I want to be the teacher for my students...that I want my girls to have in their lives.

I had a student today ask me why everyone comes and talks to me. I said, "because they know I love them" in a flippant, quick way. But when I thought about it I DO think that is one of the reasons some of them come to see me even when they don't have class with me. I have kids in my room from the moment I open my door in the morning (sometimes earlier if I forget to lock my door the night before!); they come just to check in and say good morning, or to vent about something bugging them in their life, sometimes occasionally to even turn in a late assignment! I have lunch in my room because I share that time with students, too. I often share my prep blocks with students who 'need somewhere to go.' Students often bop in while my current students are working, to check-in, grab a lollipop and reset themselves. At the end of the day when they could be running to hang with their friends, they come in and tell me about their day, their life and then bop out saying, "Have a great night, Gabs!" (No wonder I am always behind in my grading!)

When I look at my Katharina and I look at her horrible test scores on her neuro pysch evaluations I know that what is absolutely KEY for Kath is for her to have a teacher who is so tuned into her and her way of learning that she (most of Kath's teachers have been female) can guide her along her path, not just lead her, but allow Kath to set the pace at times, nudge her other times and sit back at others. Alex works her the path and she gallops down it with occasional looks back to make sure she's going on the right path. So my goal this year is look at each one my kids (I consider my students my kids), even the ones who I can't get to sit still for 10 minutes at a time, and try to figure out how they learn; how they think; then to figure out how can I guide them to go-at-their-own-pace. How can I make it so they can understand who they are at their core and where they want to fit in in this world?

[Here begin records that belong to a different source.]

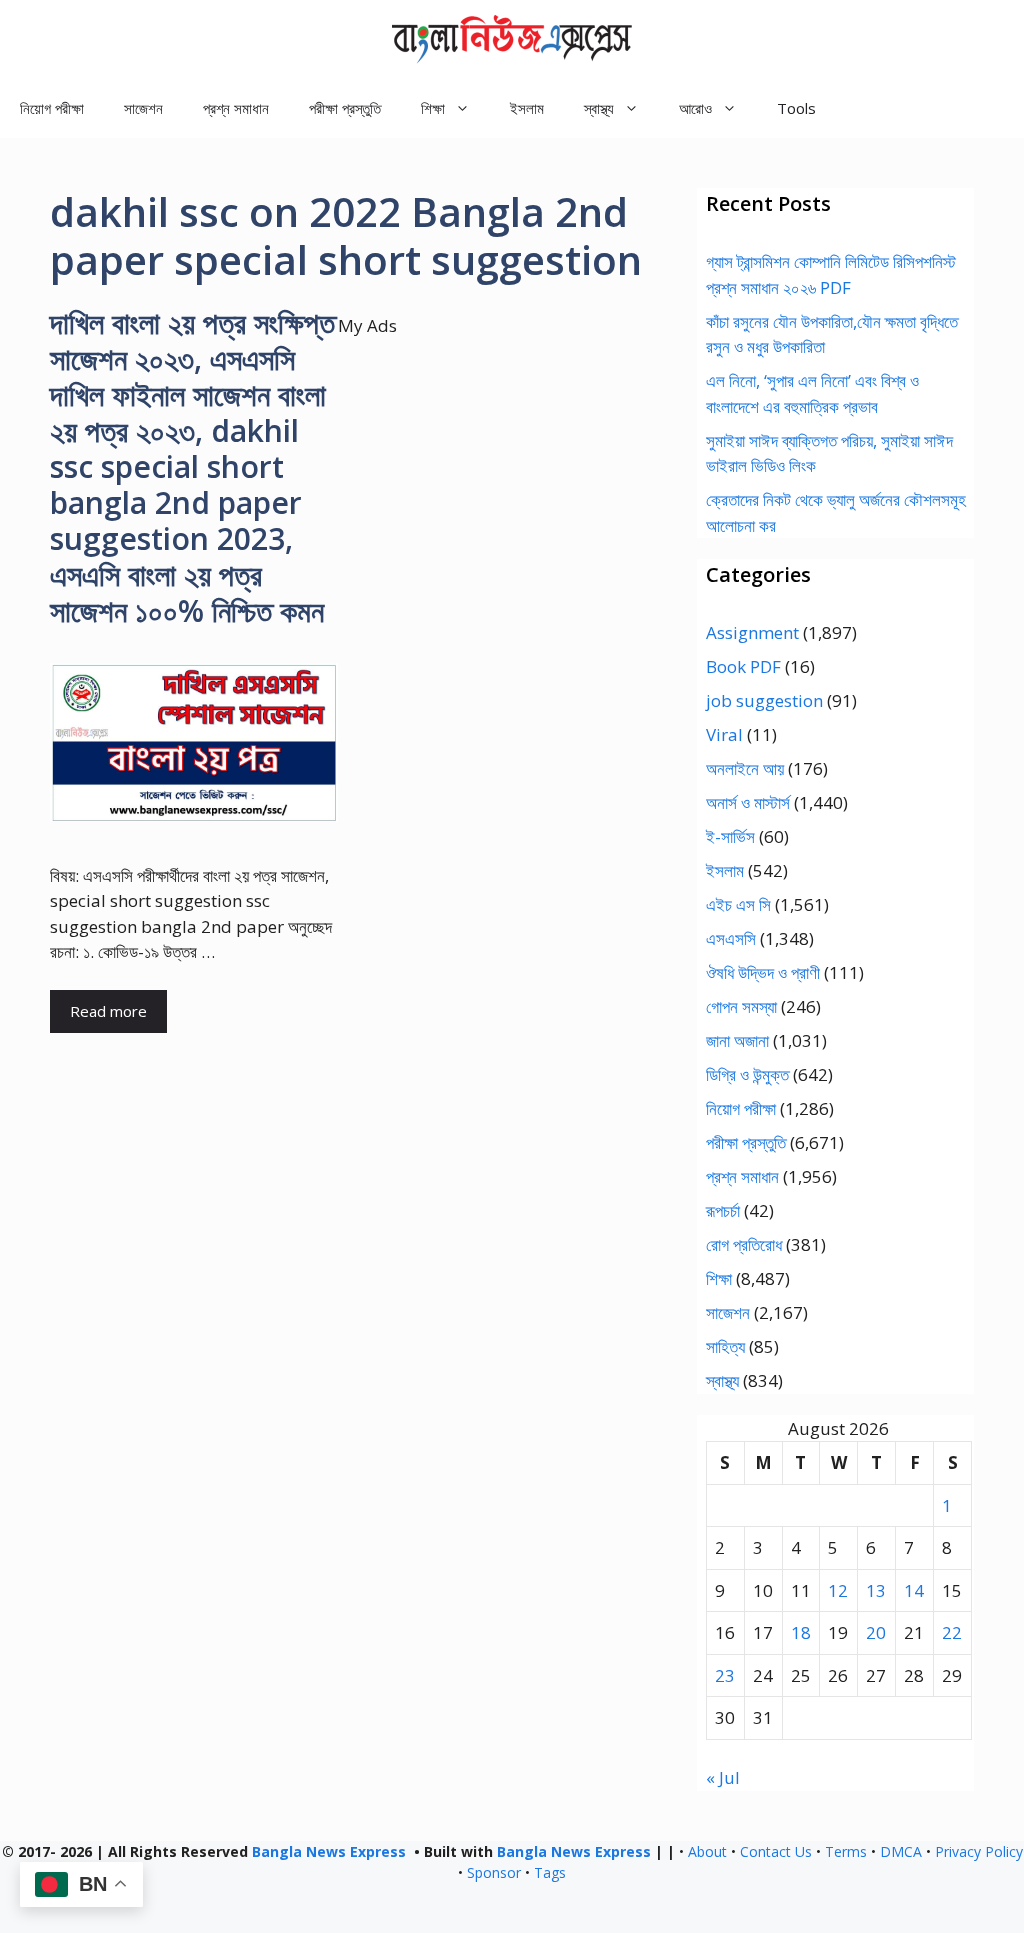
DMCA (901, 1851)
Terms (846, 1851)
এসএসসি (731, 938)
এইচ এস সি (738, 904)
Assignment (752, 632)
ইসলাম (527, 108)
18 (801, 1632)
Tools (796, 108)
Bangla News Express (329, 1851)
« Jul (723, 1777)
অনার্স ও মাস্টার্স (748, 802)
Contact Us (776, 1851)
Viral (724, 734)
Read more (108, 1011)
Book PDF (743, 666)
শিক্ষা (719, 1278)
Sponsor (494, 1872)
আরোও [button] (695, 108)
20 (876, 1632)
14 (914, 1590)
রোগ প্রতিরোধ (744, 1244)
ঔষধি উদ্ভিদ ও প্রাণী (763, 972)
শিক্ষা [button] (433, 108)
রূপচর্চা (723, 1210)
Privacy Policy (979, 1851)
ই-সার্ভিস (730, 836)
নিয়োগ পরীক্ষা (52, 108)
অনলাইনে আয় (745, 768)
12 (838, 1590)
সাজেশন (143, 108)
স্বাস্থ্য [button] (599, 108)
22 (952, 1632)
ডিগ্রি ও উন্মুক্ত (747, 1074)
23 (725, 1675)
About (707, 1851)
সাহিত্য (725, 1346)
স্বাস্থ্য (722, 1380)
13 (876, 1590)
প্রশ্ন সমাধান (236, 108)
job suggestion (764, 700)
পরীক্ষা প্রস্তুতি (345, 108)
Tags (550, 1872)
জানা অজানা (737, 1040)
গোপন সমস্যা (741, 1006)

I'm not sure exactly how I will do this without being completely exhausted. I have just about 100 students in my English classes and another 45 in my study halls. I found this year that even my study hall kids need me. One student said to his friend who was confiding a rough life history to me, "Why are you telling her all of this?" "Because she listens," was my study hall student's answer.

I think I am pretty good at teaching grammar, teaching literature meanings, teaching writing. But I think what my students get the most from me Old fashioned eye contact. An ear that listens. A smile that warmly says, "Hi, how are you?" Then patiently waits for the answer.

I don't think I'm special or different. I think having my own kids and not doing the 'right' stuff over the years has taught me a little about how to do things better. I think I'm a better teacher now than I ever was. I wish I could recall those students from the past 14 years and try again. I think having my children in two sets has helped me to have time to learn hard lessons. I think having a child with a different-abilitied life in front of her has made me try to think differently about how I approach all children. It impacts how I approach the ones who walk past me in the hallway and those who stop to talk and those who I teach English to...and those I corral in a study hall.

I am trying to be the teacher I hope my own daughters get as educators. The kind that shows 'care' through the teaching. The kind that embraces the child in front of me, not the ideal student I wish I had, the ones who listen and learn fast and easy. I want each student to feel success, have a goal and be ready to step out, even if it is not in my subject matter. I want each student to be ready to find their place in the world, the place they want to be in, not what others have relegated them to.

I want the students in my life to find their voice, their callings, their joy just as much as I want the Katharinas and Alexandras to find their places. This world will be such a great place if each person could find a place they feel good about themselves. And I try to be the mother and the teacher who helps my kids try to find that place.